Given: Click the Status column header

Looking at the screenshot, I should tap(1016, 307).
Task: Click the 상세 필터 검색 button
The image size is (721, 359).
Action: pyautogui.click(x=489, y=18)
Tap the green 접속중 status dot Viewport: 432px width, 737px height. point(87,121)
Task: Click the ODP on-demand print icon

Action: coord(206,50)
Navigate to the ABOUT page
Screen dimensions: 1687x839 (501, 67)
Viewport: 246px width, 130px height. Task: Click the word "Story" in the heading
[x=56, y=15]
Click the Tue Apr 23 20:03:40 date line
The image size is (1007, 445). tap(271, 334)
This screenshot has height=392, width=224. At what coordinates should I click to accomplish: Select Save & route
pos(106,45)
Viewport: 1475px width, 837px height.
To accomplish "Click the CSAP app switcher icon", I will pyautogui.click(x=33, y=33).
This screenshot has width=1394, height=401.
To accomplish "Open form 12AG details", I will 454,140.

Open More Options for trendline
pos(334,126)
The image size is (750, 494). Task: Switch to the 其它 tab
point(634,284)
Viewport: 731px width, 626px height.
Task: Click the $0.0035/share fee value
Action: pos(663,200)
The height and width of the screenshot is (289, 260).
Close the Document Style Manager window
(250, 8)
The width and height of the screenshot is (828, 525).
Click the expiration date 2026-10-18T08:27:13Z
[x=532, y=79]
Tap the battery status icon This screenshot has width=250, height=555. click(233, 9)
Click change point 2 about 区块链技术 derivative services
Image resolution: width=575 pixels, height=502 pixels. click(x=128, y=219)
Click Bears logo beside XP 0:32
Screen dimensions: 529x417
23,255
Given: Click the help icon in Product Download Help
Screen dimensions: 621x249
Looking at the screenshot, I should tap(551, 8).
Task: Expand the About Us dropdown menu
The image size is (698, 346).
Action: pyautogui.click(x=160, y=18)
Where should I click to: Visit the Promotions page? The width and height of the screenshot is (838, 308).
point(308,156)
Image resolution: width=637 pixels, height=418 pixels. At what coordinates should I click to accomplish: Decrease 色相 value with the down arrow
============================================================
● **TASK BRIEF**: Copy every one of the rows above with no changes at all.

● **RESPONSE TO THIS EXERCISE**:
Given: Click the Status column header

Looking at the screenshot, I should tap(1016, 307).
Task: Click the 상세 필터 검색 button
The image size is (721, 359).
Action: pyautogui.click(x=489, y=18)
Tap the green 접속중 status dot Viewport: 432px width, 737px height. point(87,121)
Task: Click the ODP on-demand print icon

Action: coord(206,50)
Navigate to the ABOUT page
Screen dimensions: 1687x839 (501, 67)
Viewport: 246px width, 130px height. Task: Click the word "Story" in the heading
[x=56, y=15]
Click the Tue Apr 23 20:03:40 date line
The image size is (1007, 445). tap(271, 334)
This screenshot has height=392, width=224. At what coordinates should I click to accomplish: Select Save & route
pos(106,45)
Viewport: 1475px width, 837px height.
To accomplish "Click the CSAP app switcher icon", I will pyautogui.click(x=33, y=33).
This screenshot has width=1394, height=401.
To accomplish "Open form 12AG details", I will 454,140.

Open More Options for trendline
pos(334,126)
The image size is (750, 494). Task: Switch to the 其它 tab
point(634,284)
Viewport: 731px width, 626px height.
Task: Click the $0.0035/share fee value
Action: pos(663,200)
The height and width of the screenshot is (289, 260).
Close the Document Style Manager window
(250, 8)
The width and height of the screenshot is (828, 525).
Click the expiration date 2026-10-18T08:27:13Z
[x=532, y=79]
Tap the battery status icon This screenshot has width=250, height=555. click(233, 9)
Click change point 2 about 区块链技术 derivative services
Image resolution: width=575 pixels, height=502 pixels. click(x=128, y=219)
Click Bears logo beside XP 0:32
Screen dimensions: 529x417
23,255
Given: Click the help icon in Product Download Help
Screen dimensions: 621x249
Looking at the screenshot, I should tap(551, 8).
Task: Expand the About Us dropdown menu
The image size is (698, 346).
Action: pyautogui.click(x=160, y=18)
Where should I click to: Visit the Promotions page? The width and height of the screenshot is (838, 308).
point(308,156)
Image resolution: width=637 pixels, height=418 pixels. At what coordinates should I click to accomplish: Decrease 色相 value with the down arrow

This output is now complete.